O governo do presidente Luiz Inácio Lula da Silva lança nesta segunda-feira (4) o Desenrola Brasil 2.0, nova versão do programa de renegociação de dívidas criado em 2023. A iniciativa amplia o alcance da política pública e traz mudanças relevantes, como o uso do FGTS para quitação de débitos e o bloqueio temporário de usuários em plataformas de apostas online.
A nova fase permitirá renegociar dívidas de cartão de crédito, cheque especial, crédito pessoal e também do Fies. As taxas de juros podem chegar a até 1,99%, enquanto os descontos oferecidos podem alcançar 90%, dependendo do caso.
Entre as principais novidades, está a restrição ao acesso a sites de apostas, as chamadas bets, para quem aderir ao programa. O bloqueio será válido por um ano. Em pronunciamento na última quinta-feira (30), Lula justificou a medida. “Agora, o que não pode é renegociar a dívida e continuar perdendo dinheiro apostando em bet. Por isso, quem aderir ao Novo Desenrola Brasil ficará bloqueado por um ano em todas as plataformas de apostas on-line. Não é justo que as mulheres tenham que trabalhar ainda mais para pagar as dívidas de jogo dos maridos”, afirmou.
Outro eixo central do programa é a possibilidade de uso do FGTS (Fundo de Garantia do Tempo de Serviço) para quitar dívidas. Os beneficiários poderão utilizar até 20% do saldo disponível, com transferência feita diretamente entre instituições financeiras, evitando o desvio dos recursos.
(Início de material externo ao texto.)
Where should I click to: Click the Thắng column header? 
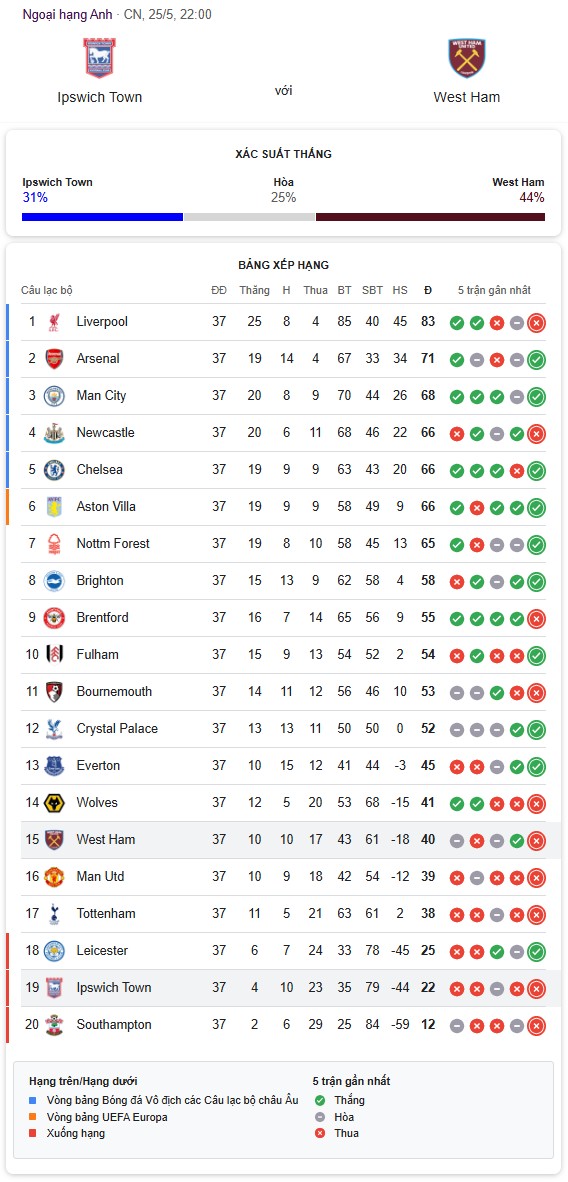[x=254, y=290]
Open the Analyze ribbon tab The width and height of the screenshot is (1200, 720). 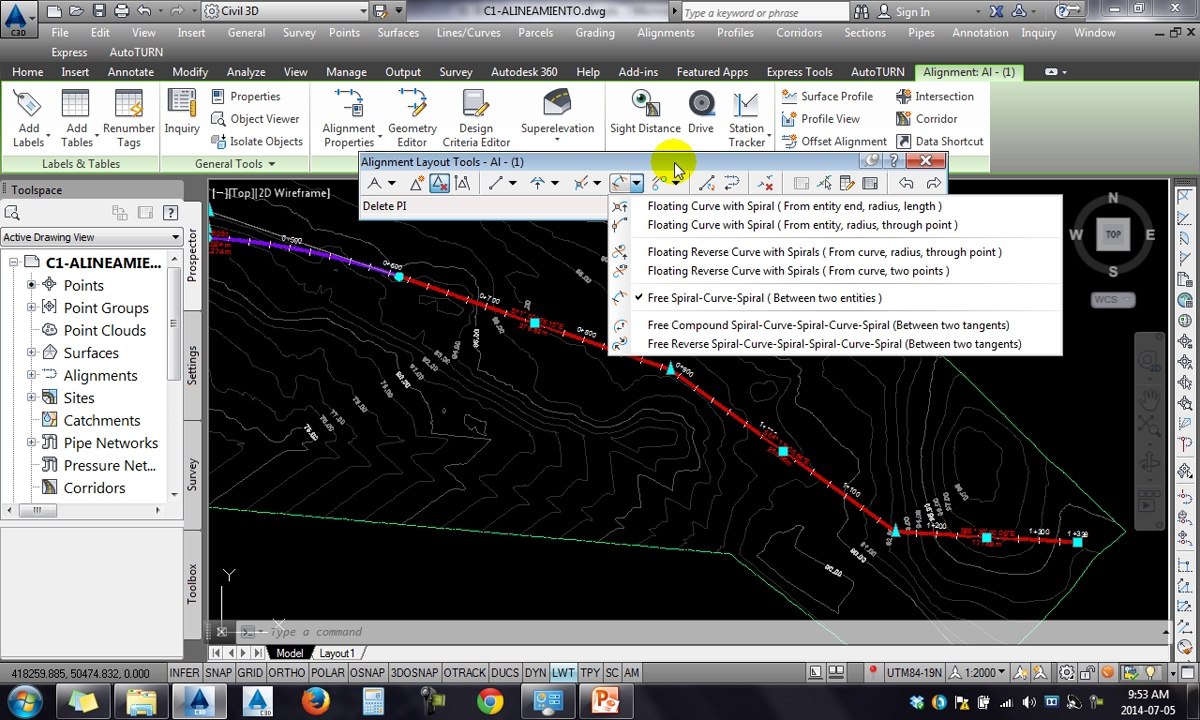(245, 72)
Na prática, se o trabalhador tiver saldo suficiente, poderá autorizar a Caixa Econômica Federal a quitar o débito junto ao credor.
Segundo o ministro do Trabalho e Emprego, Luiz Marinho, o impacto estimado no FGTS será de R$ 4,5 bilhões, com uma trava de até R$ 8 bilhões para saques vinculados ao programa. Apesar disso, a medida enfrenta críticas de analistas e representantes do setor produtivo, que alertam para possíveis efeitos negativos no financiamento habitacional e na função de proteção do fundo.
Marinho, por sua vez, descarta prejuízos ao programa Minha Casa, Minha Vida, argumentando que o volume previsto representa menos de 1% do total de recursos do FGTS. Ainda assim, a Associação Brasileira de Incorporadoras Imobiliárias manifestou preocupação, avaliando que a proposta pode desvirtuar a finalidade original do fundo e impactar o setor de habitação.
O lançamento do novo Desenrola ocorre em um cenário de juros elevados e aumento do endividamento das famílias. Dados do Banco Central do Brasil mostram que, em fevereiro, o índice de endividamento atingiu 49,9%, o maior patamar desde o início da série histórica, em 2005. Já o comprometimento da renda com o pagamento de dívidas chegou a 29,7%, também recorde.
De acordo com o secretário-executivo do Ministério da Fazenda, Dario Durigan, o programa poderá avançar em novas fases, com foco em três públicos: famílias, trabalhadores informais e pequenas empresas. Nesta etapa inicial, a prioridade será atender pessoas físicas.